## Data for this task:

BEGIN

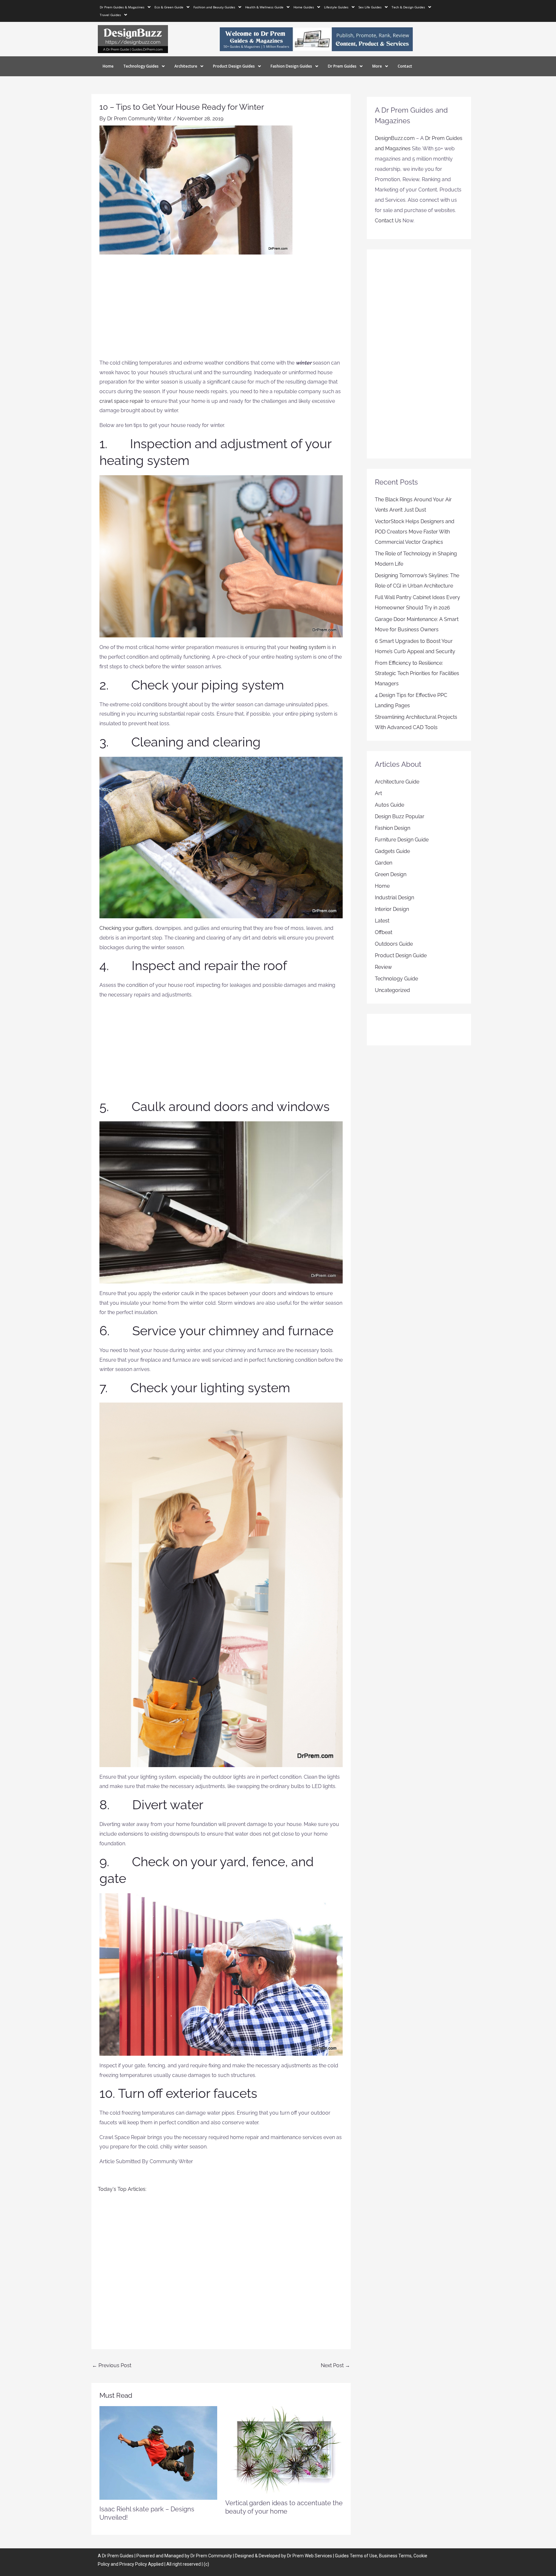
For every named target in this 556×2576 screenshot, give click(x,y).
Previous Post (111, 2365)
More (377, 66)
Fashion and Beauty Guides (214, 7)
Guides (127, 2555)
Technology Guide (396, 979)
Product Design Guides (234, 66)
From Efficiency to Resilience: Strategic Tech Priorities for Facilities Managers (417, 673)
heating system (308, 647)
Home (108, 66)
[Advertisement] (221, 310)
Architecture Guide (397, 782)
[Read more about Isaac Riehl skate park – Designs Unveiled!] (158, 2453)
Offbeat (383, 932)
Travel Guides (110, 15)
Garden (383, 863)
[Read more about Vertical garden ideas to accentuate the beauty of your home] (284, 2449)
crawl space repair (121, 401)
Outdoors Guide (394, 944)
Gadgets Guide (392, 851)
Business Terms (395, 2555)
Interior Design (392, 909)
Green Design (390, 874)
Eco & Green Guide (168, 7)
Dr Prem (110, 2555)
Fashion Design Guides (291, 66)
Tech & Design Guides (408, 7)
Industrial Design (394, 897)
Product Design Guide (401, 955)
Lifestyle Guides (336, 7)
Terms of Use (363, 2555)
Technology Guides (141, 66)
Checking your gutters (125, 928)
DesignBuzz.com (395, 138)
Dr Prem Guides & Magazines (122, 7)
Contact (405, 66)
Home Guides (303, 7)
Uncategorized (392, 990)
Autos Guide (389, 805)
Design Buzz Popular (399, 816)
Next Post (335, 2365)
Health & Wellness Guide (264, 7)
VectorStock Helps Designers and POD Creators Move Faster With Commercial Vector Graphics (414, 531)
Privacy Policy (133, 2564)
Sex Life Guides (370, 7)
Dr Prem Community (211, 2555)
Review (383, 967)
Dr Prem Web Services (309, 2555)
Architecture (185, 66)
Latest (382, 921)
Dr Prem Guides (342, 66)
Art (378, 793)
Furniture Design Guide (402, 840)
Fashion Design (392, 828)
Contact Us (388, 221)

END

## Your assignment:
Pull every line containing "Prem" out of the entries.

## Answer to this task:
Dr Prem (110, 2555)
Dr Prem Guides & Magazines (122, 7)
Dr Prem Community (211, 2555)
Dr Prem Web Services (309, 2555)
Dr Prem Guides (342, 66)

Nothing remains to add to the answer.